__Task details__: Reproduce the entries below verbatim, starting at the line containing "Screen dimensions: 867x1542" and ending after the line containing "click(824, 328)". Omit the pictures.

__Recorded data__:

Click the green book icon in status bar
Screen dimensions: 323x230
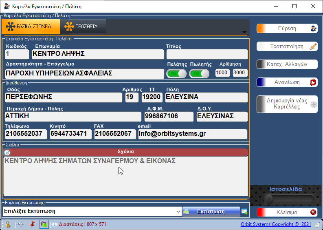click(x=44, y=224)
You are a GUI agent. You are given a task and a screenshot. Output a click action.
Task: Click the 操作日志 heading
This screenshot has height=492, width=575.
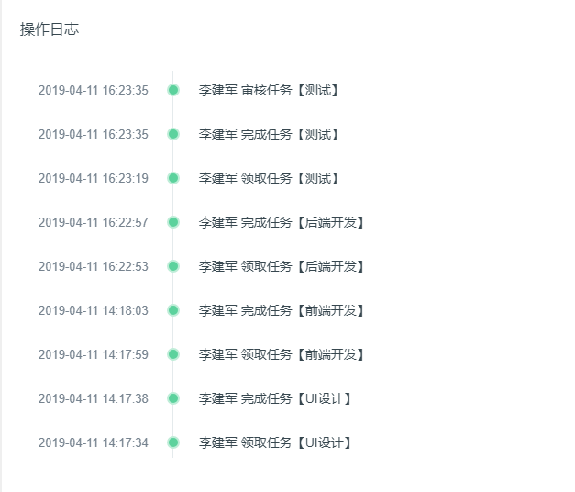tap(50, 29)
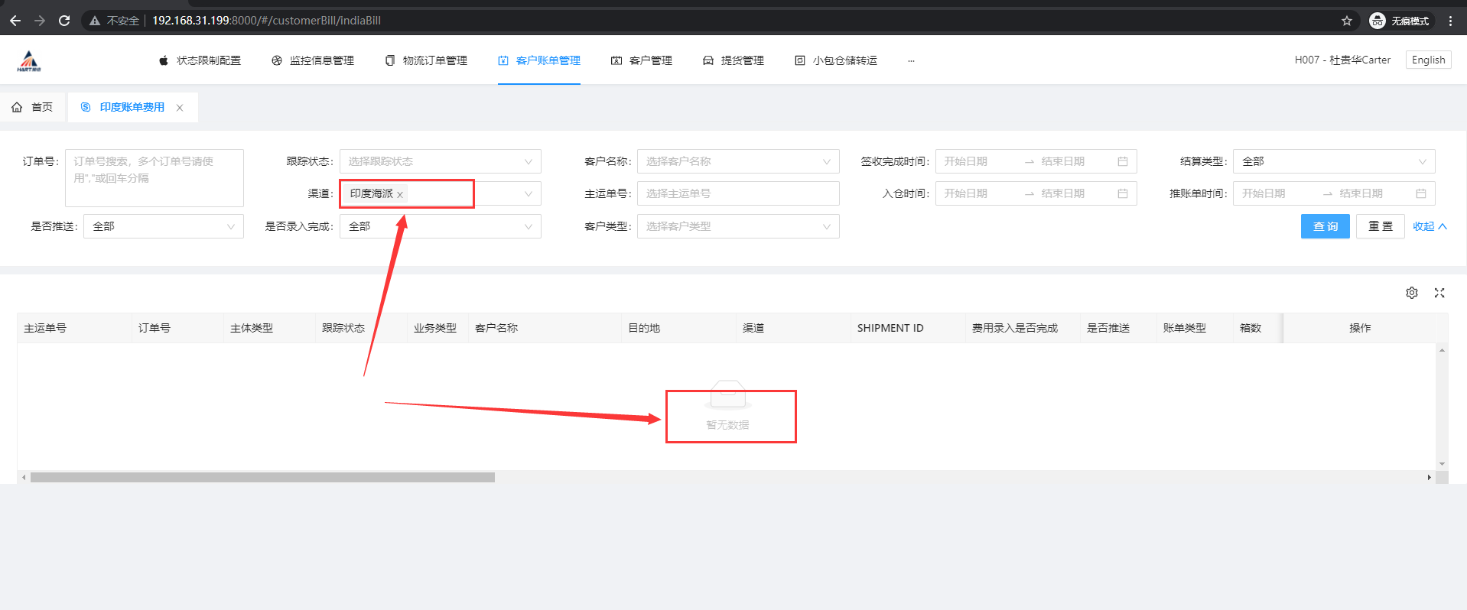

...

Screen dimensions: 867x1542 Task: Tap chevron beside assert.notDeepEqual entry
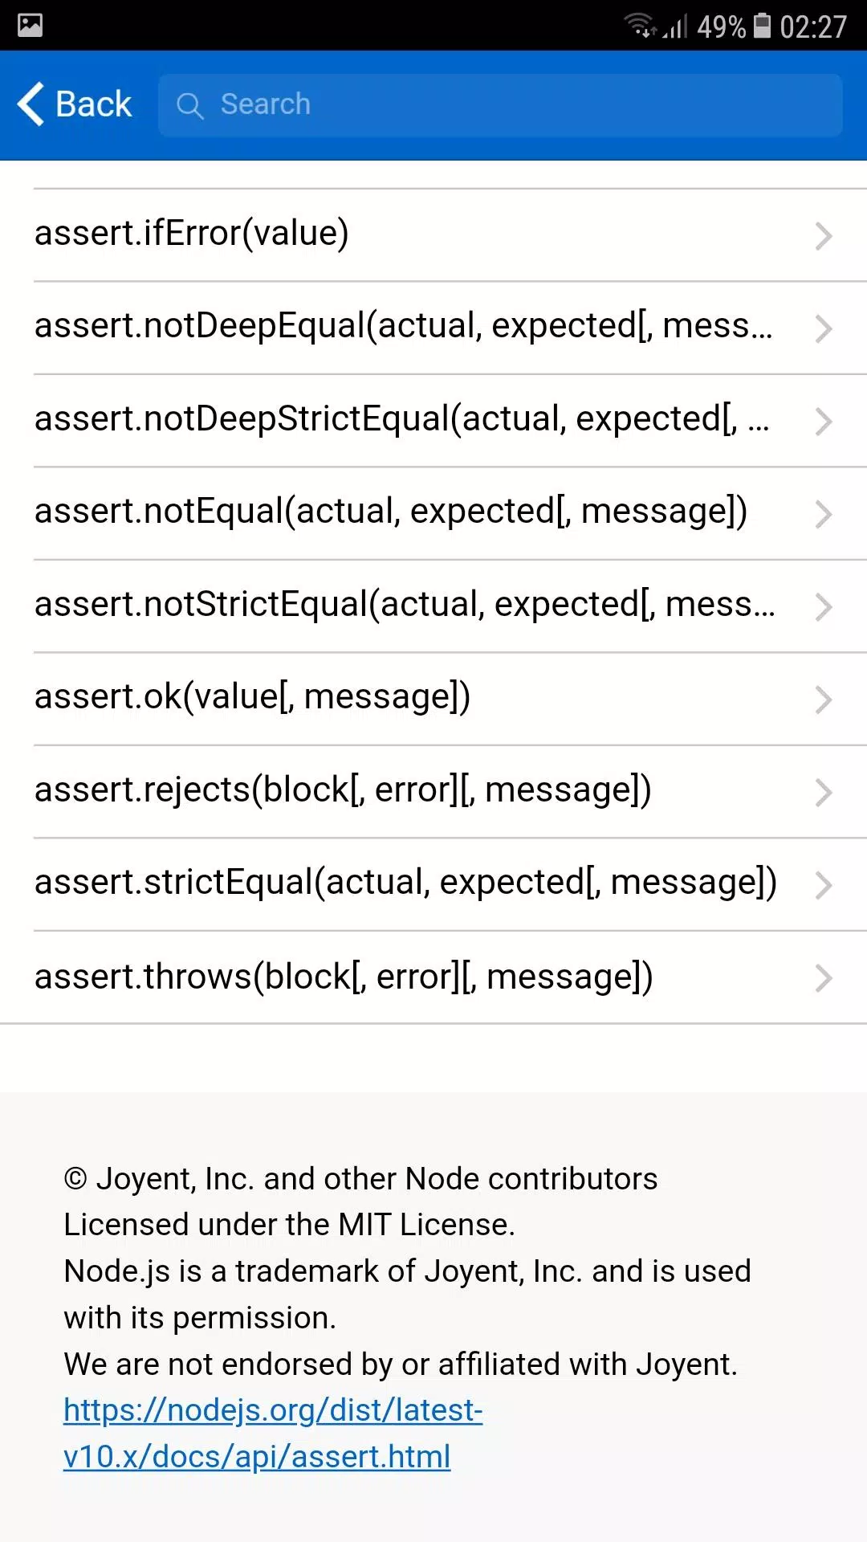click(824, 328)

---

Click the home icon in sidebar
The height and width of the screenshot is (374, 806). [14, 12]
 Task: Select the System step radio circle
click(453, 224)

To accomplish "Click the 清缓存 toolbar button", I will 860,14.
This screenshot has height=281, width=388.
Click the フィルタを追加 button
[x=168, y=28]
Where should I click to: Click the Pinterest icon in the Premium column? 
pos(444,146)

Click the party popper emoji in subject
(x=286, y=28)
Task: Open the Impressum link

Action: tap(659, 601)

__Output for this exercise__:
Screen dimensions: 867x1542 Task: Tap chevron beside assert.notDeepEqual entry
click(824, 328)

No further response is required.